EXERCISE TASK => Rewrite the items from the line with "Given: Enable the 'Marca de agua' checkbox" through the end of the items, substituting "navigation pane" for "sidebar" and leaving everything else unchanged. Leave the pictures out of your answer.

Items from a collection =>
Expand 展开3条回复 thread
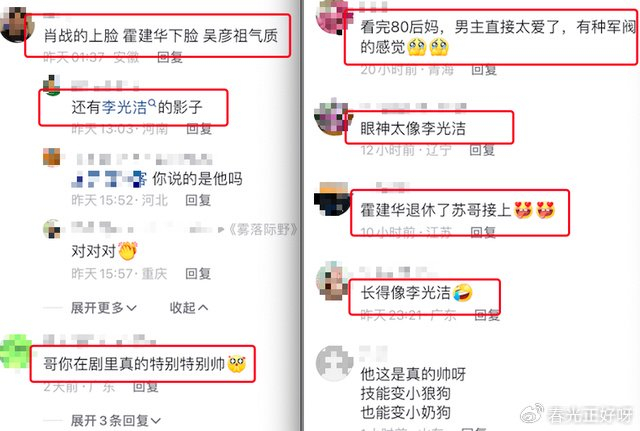This screenshot has width=640, height=431. click(x=116, y=421)
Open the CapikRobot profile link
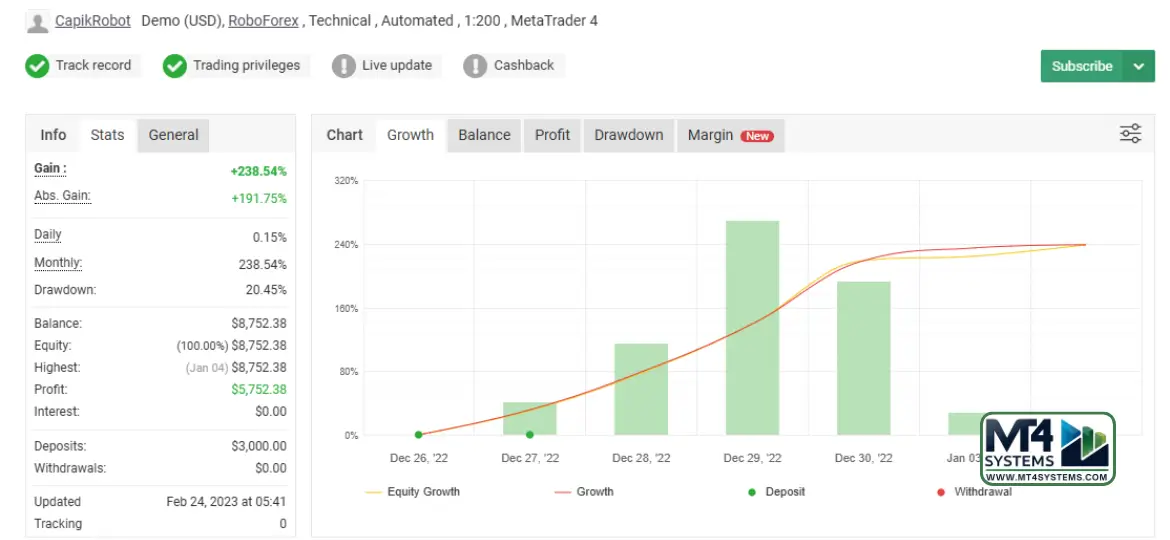 pyautogui.click(x=93, y=21)

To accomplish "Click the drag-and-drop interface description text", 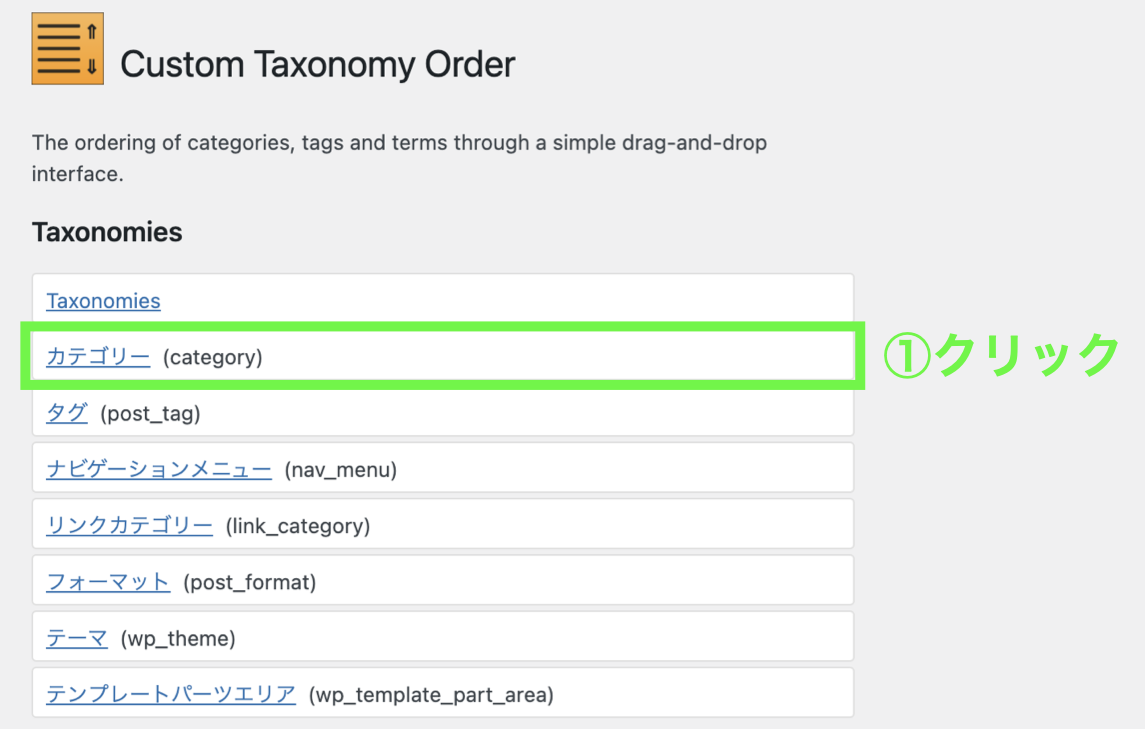I will click(399, 158).
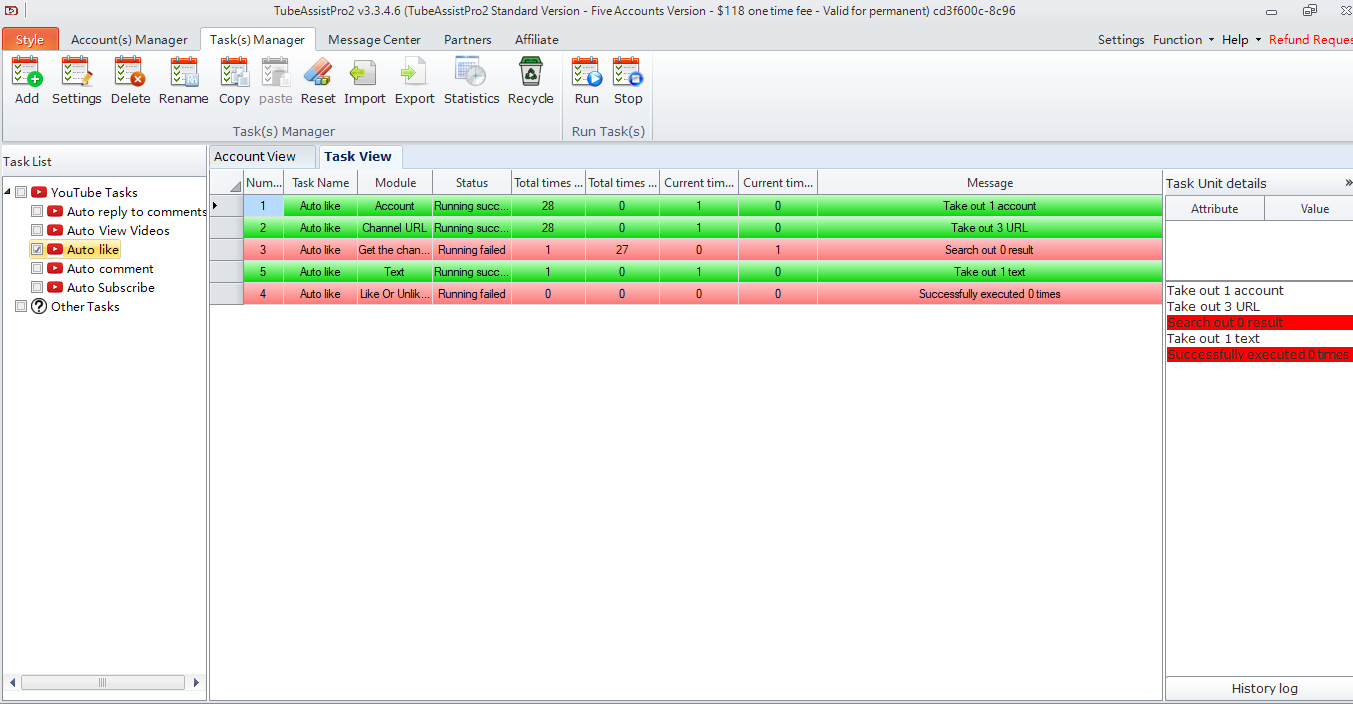Switch to the Account View tab

tap(255, 157)
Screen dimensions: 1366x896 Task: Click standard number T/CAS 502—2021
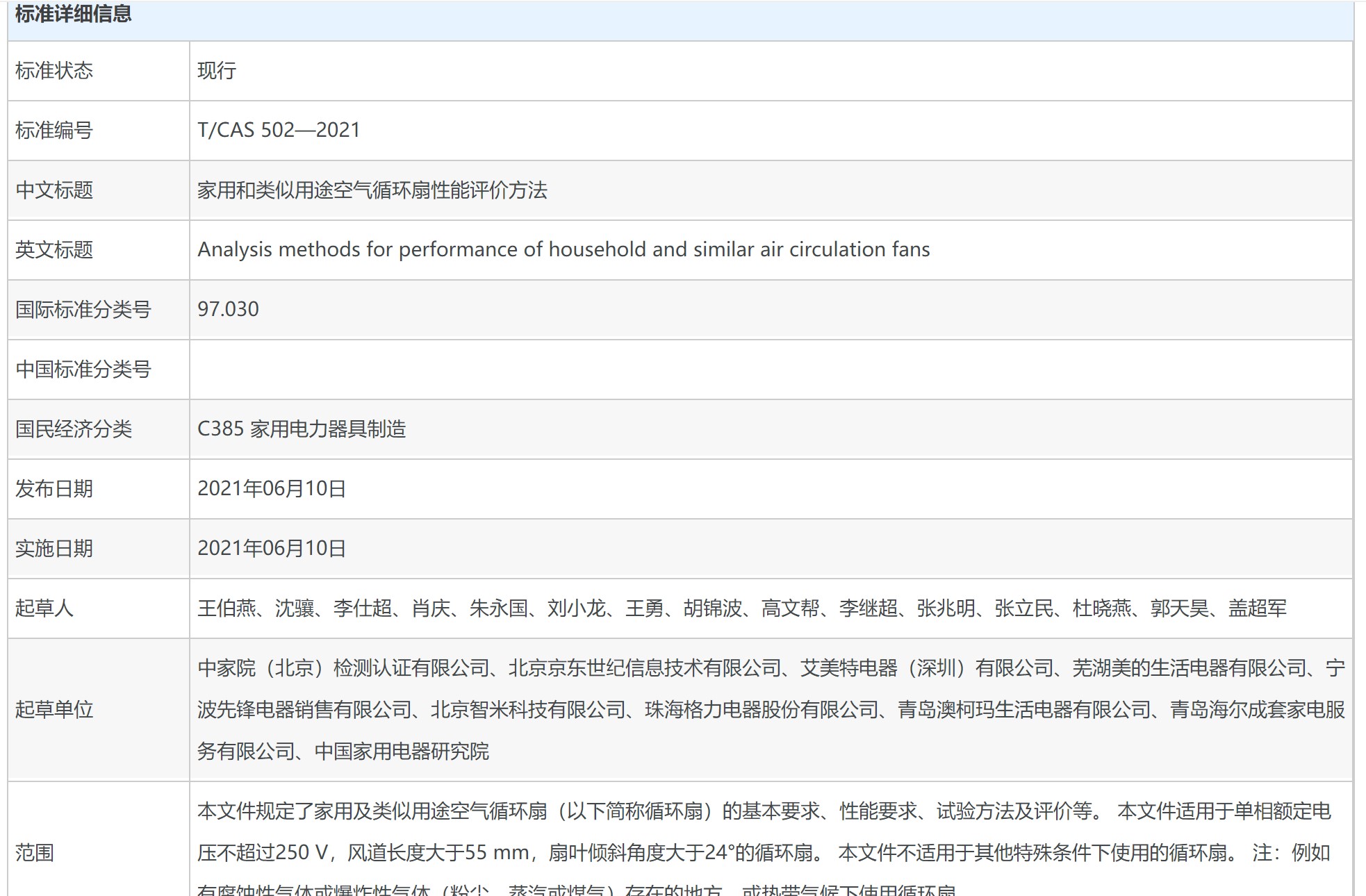pyautogui.click(x=279, y=131)
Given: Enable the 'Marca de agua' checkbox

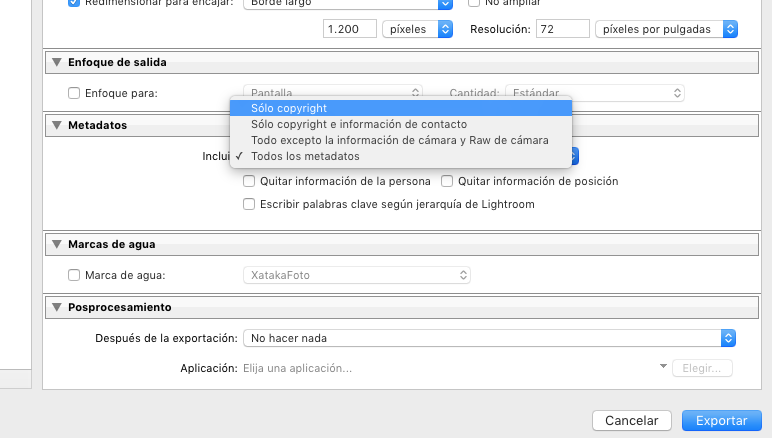Looking at the screenshot, I should [74, 275].
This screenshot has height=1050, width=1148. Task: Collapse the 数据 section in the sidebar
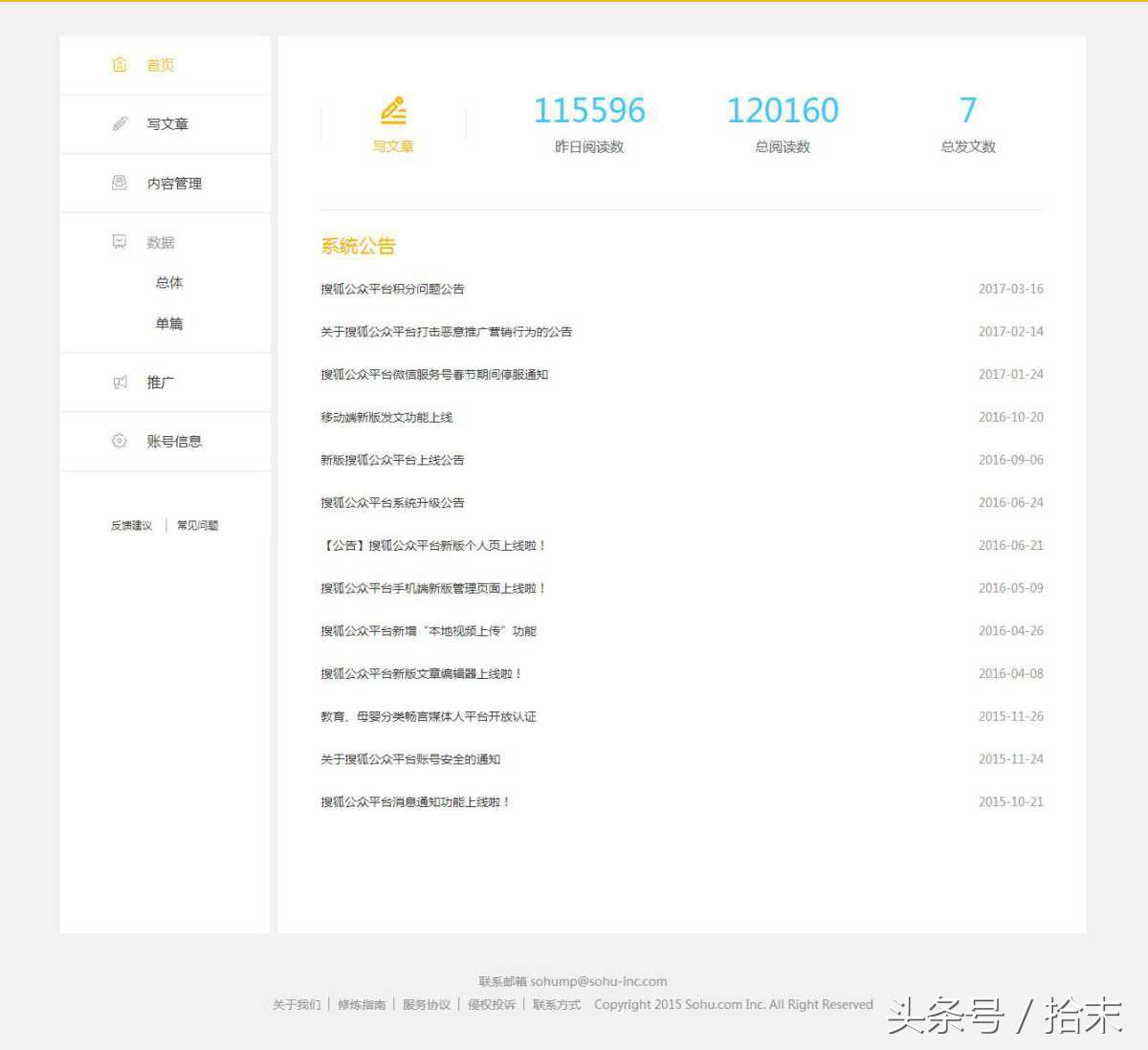[x=160, y=242]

TASK ANSWER =>
Given: Enable the 'Marca de agua' checkbox

Looking at the screenshot, I should [74, 275].
This screenshot has height=1050, width=1148. Task: Collapse the 数据 section in the navigation pane
[x=160, y=242]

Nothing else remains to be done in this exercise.